Mais la plupart des proches de la journaliste ont abandonné cette pratique, dont l'origine est inconnue. La consommation de criquets est en recul au Koweït, en particulier chez les jeunes qui, à l'instar d'Ali Saad, font part de leur répugnance à la seule évocation de manger cet insecte. "Je n'ai jamais songé à manger du criquet", dit-il. "Pourquoi mangerais-je un insecte quand nous avons toutes sortes de viandes?"

Une source de protéines

Les criquets sont considérés comme un ingrédient de base dans les cuisines de plusieurs pays. Selon les experts, ils constitueraient une excellente alternative aux sources de protéines traditionnelles. Au Koweït, le criquet garde de nombreux adeptes chez les personnes qui ont entre 60 et 70 ans.

Les premiers arrivages sur les marchés se font en janvier.

Les insectes sont importés d'Arabie saoudite. Ils sont attrapés de nuit en hiver, lorsqu'ils ne peuvent ni sauter ni voler.

Abou Mohammed, 63 ans, originaire d'Ahvaz en Iran, vend habituellement des poissons au marché mais il se convertit en vendeur de criquets et de truffes blanches quand la saison démarre. Selon lui, l'insecte est "comme une crevette et sa chair est délectable, surtout celle des femelles qui sont remplies d'oeufs". La femelle est très recherchée car plus volumineuse. Il dit écouler une dizaine de sacs par jour au prix unitaire variant entre 3 e 5 dinars (8 à 16 dollars).

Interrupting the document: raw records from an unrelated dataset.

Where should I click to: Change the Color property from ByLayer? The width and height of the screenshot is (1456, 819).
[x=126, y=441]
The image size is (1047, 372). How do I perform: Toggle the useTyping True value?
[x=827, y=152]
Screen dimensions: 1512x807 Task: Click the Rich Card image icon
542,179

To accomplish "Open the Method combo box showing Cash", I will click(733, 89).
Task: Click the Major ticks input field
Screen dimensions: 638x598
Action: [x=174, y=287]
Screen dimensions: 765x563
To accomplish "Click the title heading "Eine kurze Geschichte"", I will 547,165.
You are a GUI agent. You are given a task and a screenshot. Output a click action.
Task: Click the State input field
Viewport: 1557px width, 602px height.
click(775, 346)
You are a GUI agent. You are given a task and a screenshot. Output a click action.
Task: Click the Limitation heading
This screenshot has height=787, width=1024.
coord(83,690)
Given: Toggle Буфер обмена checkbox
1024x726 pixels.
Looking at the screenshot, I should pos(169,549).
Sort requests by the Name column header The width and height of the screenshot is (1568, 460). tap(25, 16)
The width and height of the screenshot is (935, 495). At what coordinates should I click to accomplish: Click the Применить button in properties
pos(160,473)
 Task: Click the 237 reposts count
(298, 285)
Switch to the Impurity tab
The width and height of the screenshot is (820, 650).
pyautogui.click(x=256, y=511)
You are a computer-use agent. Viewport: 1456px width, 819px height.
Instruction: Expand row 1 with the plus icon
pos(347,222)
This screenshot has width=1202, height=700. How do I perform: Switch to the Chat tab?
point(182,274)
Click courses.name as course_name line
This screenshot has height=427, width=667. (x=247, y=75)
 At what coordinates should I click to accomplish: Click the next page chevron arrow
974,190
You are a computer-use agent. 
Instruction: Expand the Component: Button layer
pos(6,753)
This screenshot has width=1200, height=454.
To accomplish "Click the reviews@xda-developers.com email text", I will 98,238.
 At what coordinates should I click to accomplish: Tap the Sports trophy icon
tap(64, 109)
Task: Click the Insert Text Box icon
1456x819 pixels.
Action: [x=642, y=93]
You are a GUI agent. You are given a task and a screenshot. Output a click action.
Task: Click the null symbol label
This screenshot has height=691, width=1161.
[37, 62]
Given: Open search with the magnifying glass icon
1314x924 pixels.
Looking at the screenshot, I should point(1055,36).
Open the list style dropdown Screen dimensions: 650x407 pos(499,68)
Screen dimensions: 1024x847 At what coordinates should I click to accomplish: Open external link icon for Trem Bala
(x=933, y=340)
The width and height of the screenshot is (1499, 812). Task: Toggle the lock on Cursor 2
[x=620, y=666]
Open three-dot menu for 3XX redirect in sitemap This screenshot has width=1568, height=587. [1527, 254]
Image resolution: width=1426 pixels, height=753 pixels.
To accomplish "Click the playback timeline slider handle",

Un regain d'intérêt chez les jeunes?

Le Koweïtien Mohammed al-Awadi, 70 ans, qui se livre au commerce des criquets depuis de longues années, garde toujours en poche des insectes séchés pour en croquer dès qu'il en a envie. Appelé "le roi du marché", il se livre à une démonstration en avalant un premier criquet, après l'avoir débarrassé de ses pattes, puis un autre et un troisième. "Le meilleur des mets. Je suis rassasié et je n'ai plus besoin de déjeuner aujourd'hui", dit-il.

M. Tariji dit avoir constaté de plus en plus de jeunes acheteurs, convaincus qu'il est bon pour la santé et n'hésitant pas à en payer le prix fort.

Les autorités avaient tenté en vain il y a deux ans d'interdire la consommation de criquets en raison de craintes qu'il contiennent des pesticides. Lorsqu'ils se multiplient, les criquets forment des essaims qui peuvent endommager les cultures et certains pays recourent à l'épandage de pesticides pour stopper leurs ravages.